**ASSIGNMENT**
Every line of the records below that holds the word "will" should be copied out.

[Data entries]

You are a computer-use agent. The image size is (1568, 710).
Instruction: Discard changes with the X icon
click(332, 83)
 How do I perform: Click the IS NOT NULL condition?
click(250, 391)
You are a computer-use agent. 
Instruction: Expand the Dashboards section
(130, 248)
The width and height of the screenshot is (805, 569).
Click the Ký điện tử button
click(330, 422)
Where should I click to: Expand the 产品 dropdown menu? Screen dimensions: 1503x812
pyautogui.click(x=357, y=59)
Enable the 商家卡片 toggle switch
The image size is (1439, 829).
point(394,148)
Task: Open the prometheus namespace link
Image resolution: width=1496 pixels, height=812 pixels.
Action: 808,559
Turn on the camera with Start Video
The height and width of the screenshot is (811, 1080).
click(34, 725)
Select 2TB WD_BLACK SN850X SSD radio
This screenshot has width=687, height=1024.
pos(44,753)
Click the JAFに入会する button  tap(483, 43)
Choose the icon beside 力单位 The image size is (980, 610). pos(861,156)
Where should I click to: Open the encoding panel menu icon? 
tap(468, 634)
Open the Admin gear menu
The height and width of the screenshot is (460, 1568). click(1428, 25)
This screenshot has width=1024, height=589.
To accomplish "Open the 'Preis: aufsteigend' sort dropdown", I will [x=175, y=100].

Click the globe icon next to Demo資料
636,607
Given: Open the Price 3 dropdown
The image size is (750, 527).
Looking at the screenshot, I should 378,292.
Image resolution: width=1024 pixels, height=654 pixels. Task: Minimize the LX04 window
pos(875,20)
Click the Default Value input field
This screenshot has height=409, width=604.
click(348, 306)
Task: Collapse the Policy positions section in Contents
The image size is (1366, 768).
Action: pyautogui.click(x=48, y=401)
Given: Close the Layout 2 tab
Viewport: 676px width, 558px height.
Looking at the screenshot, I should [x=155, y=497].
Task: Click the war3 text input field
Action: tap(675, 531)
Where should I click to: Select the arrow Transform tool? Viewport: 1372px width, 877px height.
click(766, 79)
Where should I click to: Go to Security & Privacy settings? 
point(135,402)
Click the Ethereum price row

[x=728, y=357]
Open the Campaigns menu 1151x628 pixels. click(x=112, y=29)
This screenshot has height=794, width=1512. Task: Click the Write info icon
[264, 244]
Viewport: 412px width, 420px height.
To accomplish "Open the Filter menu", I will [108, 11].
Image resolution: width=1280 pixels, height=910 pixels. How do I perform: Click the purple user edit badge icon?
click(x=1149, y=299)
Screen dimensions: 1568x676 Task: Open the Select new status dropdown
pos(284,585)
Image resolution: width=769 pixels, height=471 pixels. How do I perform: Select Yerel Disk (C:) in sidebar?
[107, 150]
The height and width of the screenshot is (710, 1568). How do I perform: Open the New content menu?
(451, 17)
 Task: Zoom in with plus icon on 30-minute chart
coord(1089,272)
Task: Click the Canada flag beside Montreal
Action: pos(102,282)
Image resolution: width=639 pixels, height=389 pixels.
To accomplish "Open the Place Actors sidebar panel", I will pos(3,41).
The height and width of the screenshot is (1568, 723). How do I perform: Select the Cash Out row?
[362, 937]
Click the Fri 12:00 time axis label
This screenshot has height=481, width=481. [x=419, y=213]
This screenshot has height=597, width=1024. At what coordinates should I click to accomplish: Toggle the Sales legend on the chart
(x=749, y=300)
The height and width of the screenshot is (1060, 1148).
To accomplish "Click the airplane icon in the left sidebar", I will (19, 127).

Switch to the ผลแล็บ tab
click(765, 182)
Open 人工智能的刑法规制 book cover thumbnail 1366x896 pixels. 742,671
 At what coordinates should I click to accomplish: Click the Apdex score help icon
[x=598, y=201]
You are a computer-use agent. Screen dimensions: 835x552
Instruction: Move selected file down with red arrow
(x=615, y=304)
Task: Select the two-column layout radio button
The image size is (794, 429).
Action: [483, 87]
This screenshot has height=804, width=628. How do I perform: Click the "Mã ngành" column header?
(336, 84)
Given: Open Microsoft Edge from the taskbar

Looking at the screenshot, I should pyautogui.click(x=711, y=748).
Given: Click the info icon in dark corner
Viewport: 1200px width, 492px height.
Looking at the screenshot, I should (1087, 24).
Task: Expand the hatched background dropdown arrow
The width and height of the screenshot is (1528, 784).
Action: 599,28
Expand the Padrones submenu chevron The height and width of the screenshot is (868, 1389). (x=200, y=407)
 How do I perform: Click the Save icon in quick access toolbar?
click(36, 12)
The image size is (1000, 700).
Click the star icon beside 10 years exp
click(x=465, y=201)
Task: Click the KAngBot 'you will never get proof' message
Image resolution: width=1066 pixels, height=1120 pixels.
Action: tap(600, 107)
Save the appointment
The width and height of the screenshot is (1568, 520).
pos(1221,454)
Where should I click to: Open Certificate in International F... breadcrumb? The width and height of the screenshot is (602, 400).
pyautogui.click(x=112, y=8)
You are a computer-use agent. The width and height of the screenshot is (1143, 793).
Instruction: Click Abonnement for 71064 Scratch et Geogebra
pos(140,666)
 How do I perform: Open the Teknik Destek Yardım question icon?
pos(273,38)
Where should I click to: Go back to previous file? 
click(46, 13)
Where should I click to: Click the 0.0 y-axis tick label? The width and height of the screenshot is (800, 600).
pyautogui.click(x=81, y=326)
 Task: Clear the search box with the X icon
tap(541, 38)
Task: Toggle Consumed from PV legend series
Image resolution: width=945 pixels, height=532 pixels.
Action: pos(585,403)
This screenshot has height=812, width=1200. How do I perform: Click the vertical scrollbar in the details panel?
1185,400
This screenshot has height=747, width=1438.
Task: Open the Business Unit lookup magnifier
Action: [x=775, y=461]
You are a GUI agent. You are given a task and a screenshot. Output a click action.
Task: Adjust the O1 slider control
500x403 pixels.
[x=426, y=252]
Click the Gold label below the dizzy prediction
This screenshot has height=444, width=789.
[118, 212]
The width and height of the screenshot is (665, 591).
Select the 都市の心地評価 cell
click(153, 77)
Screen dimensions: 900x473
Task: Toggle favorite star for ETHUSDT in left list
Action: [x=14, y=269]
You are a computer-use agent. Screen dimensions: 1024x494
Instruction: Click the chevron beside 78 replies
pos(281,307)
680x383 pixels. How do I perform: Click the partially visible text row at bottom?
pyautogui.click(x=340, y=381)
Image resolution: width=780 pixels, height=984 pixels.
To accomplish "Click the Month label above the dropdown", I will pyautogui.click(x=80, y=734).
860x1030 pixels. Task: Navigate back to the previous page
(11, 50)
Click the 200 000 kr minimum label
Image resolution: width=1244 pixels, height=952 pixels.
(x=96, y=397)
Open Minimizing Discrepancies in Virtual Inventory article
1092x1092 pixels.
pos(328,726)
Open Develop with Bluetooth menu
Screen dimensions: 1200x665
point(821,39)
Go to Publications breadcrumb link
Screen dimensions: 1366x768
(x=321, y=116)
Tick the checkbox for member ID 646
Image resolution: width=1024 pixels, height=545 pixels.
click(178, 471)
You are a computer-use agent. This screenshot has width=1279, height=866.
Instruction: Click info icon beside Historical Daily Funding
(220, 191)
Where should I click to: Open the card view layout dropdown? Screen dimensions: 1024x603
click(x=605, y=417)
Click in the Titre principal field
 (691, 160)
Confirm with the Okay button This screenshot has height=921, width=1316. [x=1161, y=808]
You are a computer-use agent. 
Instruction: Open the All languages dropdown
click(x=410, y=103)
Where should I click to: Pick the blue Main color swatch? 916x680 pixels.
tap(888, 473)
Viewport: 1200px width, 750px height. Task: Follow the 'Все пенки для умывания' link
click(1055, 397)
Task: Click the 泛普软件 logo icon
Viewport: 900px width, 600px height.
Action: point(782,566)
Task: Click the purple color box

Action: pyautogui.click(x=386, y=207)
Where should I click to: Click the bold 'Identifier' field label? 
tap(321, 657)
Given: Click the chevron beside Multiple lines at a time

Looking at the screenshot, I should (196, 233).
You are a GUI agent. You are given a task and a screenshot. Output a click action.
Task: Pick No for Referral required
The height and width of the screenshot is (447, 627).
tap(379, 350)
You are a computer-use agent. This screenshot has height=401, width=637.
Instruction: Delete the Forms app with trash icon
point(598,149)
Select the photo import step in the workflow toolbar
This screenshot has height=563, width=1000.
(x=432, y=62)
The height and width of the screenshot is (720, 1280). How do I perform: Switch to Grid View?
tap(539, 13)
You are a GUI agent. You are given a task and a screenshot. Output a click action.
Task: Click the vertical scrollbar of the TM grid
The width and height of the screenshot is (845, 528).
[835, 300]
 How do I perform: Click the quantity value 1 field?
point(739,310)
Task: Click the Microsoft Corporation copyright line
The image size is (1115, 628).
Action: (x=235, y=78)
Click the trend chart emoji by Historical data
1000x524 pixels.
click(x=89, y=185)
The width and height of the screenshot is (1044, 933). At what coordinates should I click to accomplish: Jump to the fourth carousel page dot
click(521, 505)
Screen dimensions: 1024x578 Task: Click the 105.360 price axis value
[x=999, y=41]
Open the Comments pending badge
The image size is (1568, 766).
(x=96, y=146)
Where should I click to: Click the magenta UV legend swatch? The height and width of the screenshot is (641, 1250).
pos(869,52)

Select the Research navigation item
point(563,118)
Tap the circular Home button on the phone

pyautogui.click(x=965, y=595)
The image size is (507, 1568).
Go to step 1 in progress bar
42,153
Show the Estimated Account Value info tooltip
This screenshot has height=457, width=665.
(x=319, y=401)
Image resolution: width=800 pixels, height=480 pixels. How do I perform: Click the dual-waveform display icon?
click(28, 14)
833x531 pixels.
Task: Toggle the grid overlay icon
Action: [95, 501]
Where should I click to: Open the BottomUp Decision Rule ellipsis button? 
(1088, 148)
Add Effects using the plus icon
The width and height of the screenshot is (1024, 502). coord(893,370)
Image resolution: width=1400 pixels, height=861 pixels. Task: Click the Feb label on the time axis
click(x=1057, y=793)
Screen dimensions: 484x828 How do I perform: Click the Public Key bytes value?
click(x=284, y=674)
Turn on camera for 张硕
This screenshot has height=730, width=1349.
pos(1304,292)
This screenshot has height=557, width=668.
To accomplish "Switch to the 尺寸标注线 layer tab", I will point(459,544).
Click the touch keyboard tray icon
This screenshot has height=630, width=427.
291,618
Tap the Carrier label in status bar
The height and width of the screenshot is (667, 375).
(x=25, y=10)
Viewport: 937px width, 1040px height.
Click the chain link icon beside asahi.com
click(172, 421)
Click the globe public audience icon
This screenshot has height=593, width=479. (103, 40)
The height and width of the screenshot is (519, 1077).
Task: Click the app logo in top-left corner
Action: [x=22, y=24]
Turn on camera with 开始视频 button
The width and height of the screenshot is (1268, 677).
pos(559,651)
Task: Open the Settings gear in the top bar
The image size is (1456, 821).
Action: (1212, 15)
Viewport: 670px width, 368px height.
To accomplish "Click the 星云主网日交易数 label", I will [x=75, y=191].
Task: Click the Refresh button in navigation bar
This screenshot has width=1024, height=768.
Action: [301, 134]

**WRITTEN RESPONSE**
To accomplish "Open the 'Preis: aufsteigend' sort dropdown", I will [x=175, y=100].
To accomplish "Open the Filter menu", I will [108, 11].
To accomplish "Open the Place Actors sidebar panel", I will pos(3,41).
To accomplish "Click the airplane icon in the left sidebar", I will (19, 127).
Task: Click the KAngBot 'you will never get proof' message
To accomplish "Click the Month label above the dropdown", I will pyautogui.click(x=80, y=734).
To accomplish "Switch to the 尺寸标注线 layer tab", I will point(459,544).
To accomplish "Click the 星云主网日交易数 label", I will [x=75, y=191].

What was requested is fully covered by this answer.